- Written task 1
In the passage on Missouri escape law, rewrite the part from "Section 5--8--4(a) would" up to and including "421 (Mo. 1992).", substituting "fugitive" for "escapee".
- Written task 2
According to the passage on Missouri escape law, what effect does a defendant's escape from prison have on his sentence under Missouri law?

:: Extract to read ::

Section 5--8--4(a) would apply if a sentence which was previously imposed in Missouri could potentially be served concurrently with an Illinois prison sentence. However, under Missouri law, a defendant's escape from prison "interrupts" his sentence until he returns to a correctional facility in Missouri. Mo. Rev. Stat. §558.031.4 (1986). Until the escapee returns to a Missouri correctional facility, he is not "subject to sentence" in Missouri and there is no Missouri sentence to run concurrently with an Illinois sentence. It is ultimately up to Missouri to determine whether a Missouri escapee's subsequent imprisonment in Illinois may be used to offset any unserved portion of a prison term previously imposed in Missouri. See State v. Cooksey, 830 S.W.2d 421 (Mo. 1992).

:::
:: Supplied material ::

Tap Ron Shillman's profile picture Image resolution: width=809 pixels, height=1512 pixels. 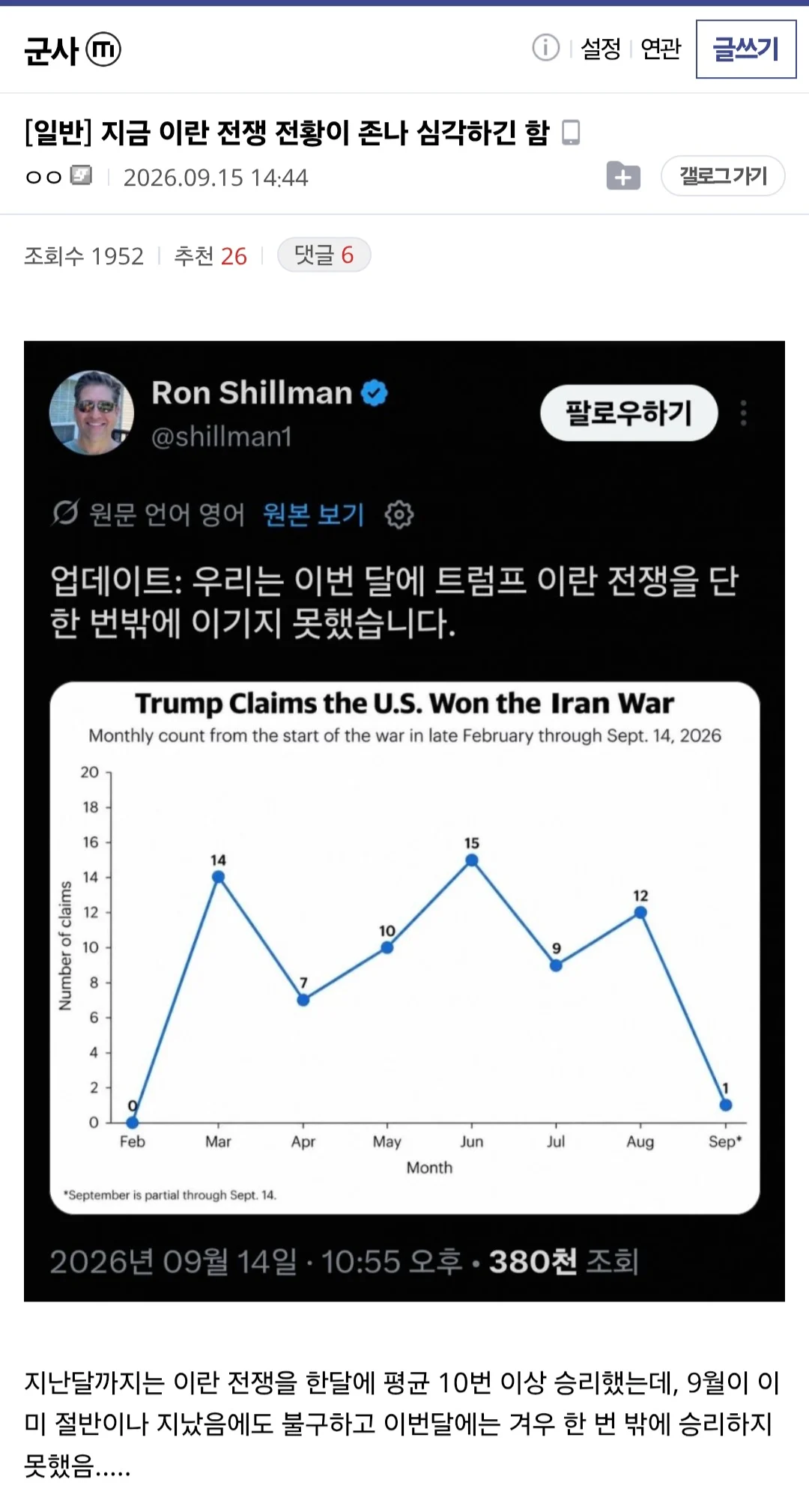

:::

- Expected answer 1
Section 5--8--4(a) would apply if a sentence which was previously imposed in Missouri could potentially be served concurrently with an Illinois prison sentence. However, under Missouri law, a defendant's escape from prison "interrupts" his sentence until he returns to a correctional facility in Missouri. Mo. Rev. Stat. §558.031.4 (1986). Until the fugitive returns to a Missouri correctional facility, he is not "subject to sentence" in Missouri and there is no Missouri sentence to run concurrently with an Illinois sentence. It is ultimately up to Missouri to determine whether a Missouri fugitive's subsequent imprisonment in Illinois may be used to offset any unserved portion of a prison term previously imposed in Missouri. See State v. Cooksey, 830 S.W.2d 421 (Mo. 1992).

- Expected answer 2
It interrupts his sentence until he returns to a correctional facility in Missouri.